Friday, January 8, 2010
For the latest on the BMMC, or to train with us go to: www.thebmmc.webs.com
Last night the Doc unveiled his grand 9 week training plan for 6 Foot 2010. We have been working together for 12 months now and it is by far the best “athlete- coach” relationship I have ever been in over my time in sport. I have had lots of coaches, all have taught me something, even if it wasn’t always a lot about training.
His/ our program is fluid, yet structured. Damn hard, yet with plenty of rest. Overall, it looks like a tough 9 weeks coming up. I like it because it is developed by an expert, but is developed by asking me lots and lots of questions, I feel like I’m in control of it. He then tells me like it is, even if that is: “No you don’t need to do that, it’s pointless, what’s that going to teach your body? we are going to do X, Y and Z”. He will then explain how and what the body will do in response to the prescribed stress from training.
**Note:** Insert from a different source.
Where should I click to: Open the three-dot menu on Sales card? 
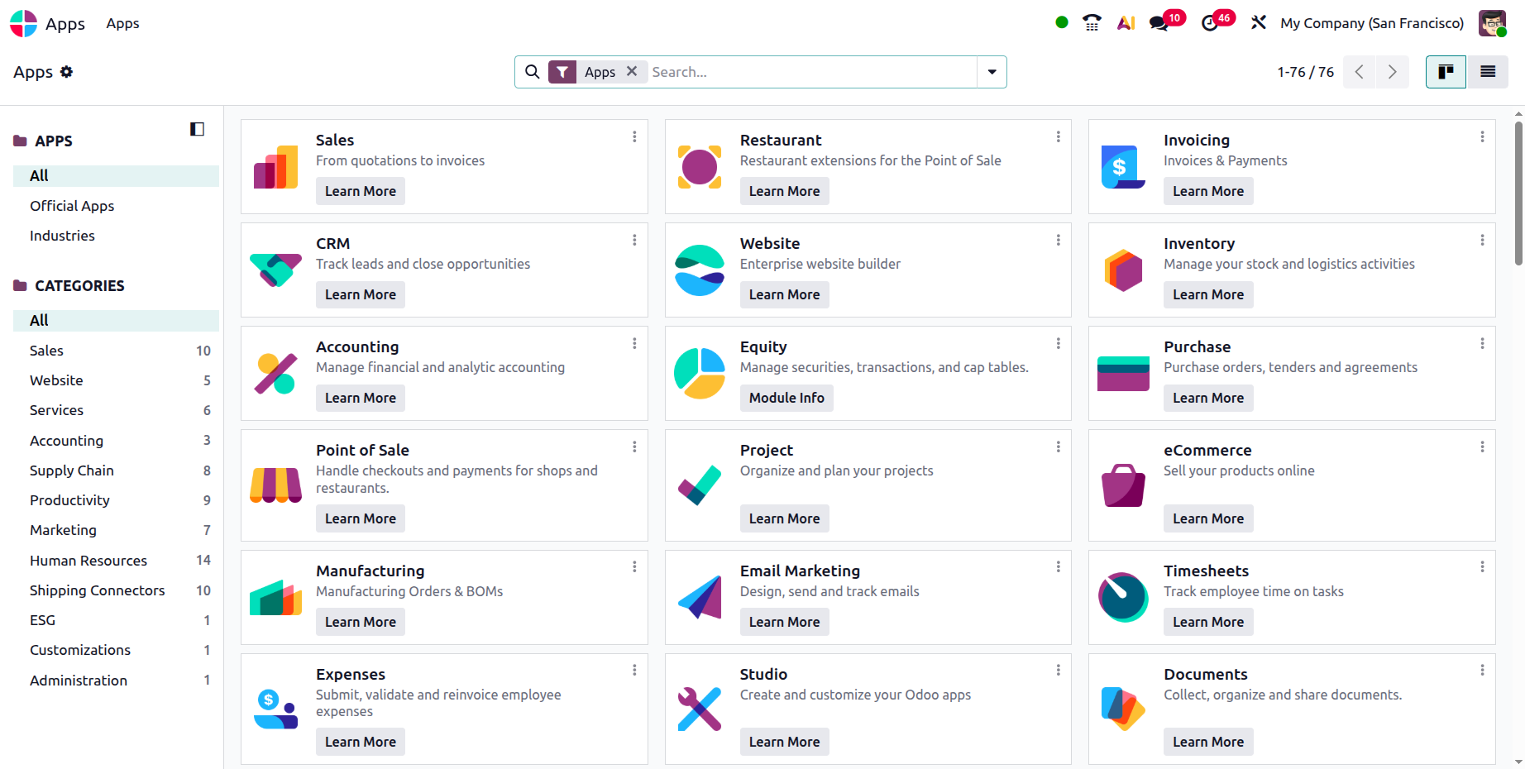point(634,136)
This last bit is my favorite part because it builds my belief and confidence in the program.
I will publish the program, but not until after March 13, for two reasons:
Firstly and most obviously, I don’t want to give too much away.
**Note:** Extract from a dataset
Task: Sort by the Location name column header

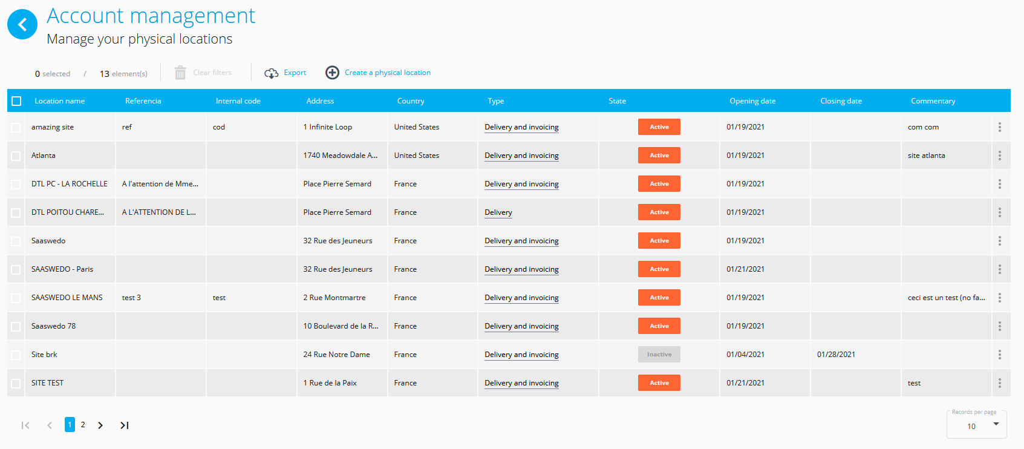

Secondly but more importantly, it would be negligent and unsafe to encourage, or think that others may copy what I might be doing without them considering a range of factors about their own physiology in consultation with an expert, or other qualified person.
For example, I wouldn’t want to encourage anyone to get into the habit of just ‘cut and pasting’ another athletes program, particularly if that program is for an athlete of a completely different background, history and physical constitution, including genetics. You wouldn’t take someone else medicine if you were sick right?
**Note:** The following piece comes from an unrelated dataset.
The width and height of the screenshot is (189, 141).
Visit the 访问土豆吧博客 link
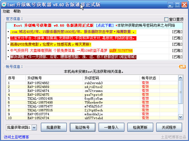[17, 137]
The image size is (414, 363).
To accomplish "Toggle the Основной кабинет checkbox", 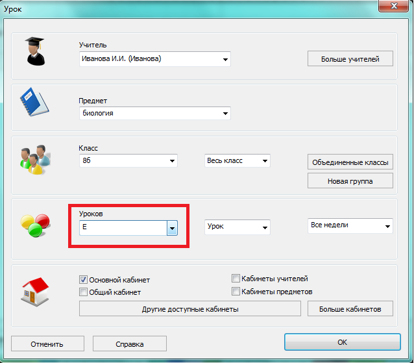I will pos(83,280).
The best advice to devise your own program I believe is find someone who knows 3 things;
1. They know YOU.
2. They know the concepts of endurance training well.
3. They know how to apply the concepts to you the athlete (the most important bit).
This doesn’t mean don’t try things out, not training with others and trying what they do, not experimenting occasionally, not learning from training partners, or from anyone. We all learn from each other. But it does mean being personally careful of key things like, volume, frequency, intensity and how they relate to your body (not someone else’s body).
Once you have your own program you need to believe in it and give it time to work. Have some faith it will get results. When you think about it you actually can’t do anything else can you?
This can mean ignoring everything else you hear for a while. (Eg.Anton K. ran 320k last week, wow!) Not that what you are hearing say from others is bad necessarily, it’s just that it’s probably not in the right perspective for you at that time, and it may allow doubt to enter your head about your program, which is the last thing you need at 5am on an LSD.
Every human has doubts; you don’t need to increase doubt. Doubt can easily turn to fear, which can turn to disbelief and then quitting. For me this meant not buying running magazines. Nothing is wrong with running mags, but I would read training articles and athlete stories, get all pumped up and think ‘yeah I’ll go do that tomorrow’ so I can be like them. This may sound silly, but we have all done it.
Enough ranting and raving for now.
See you out there, enjoy the training!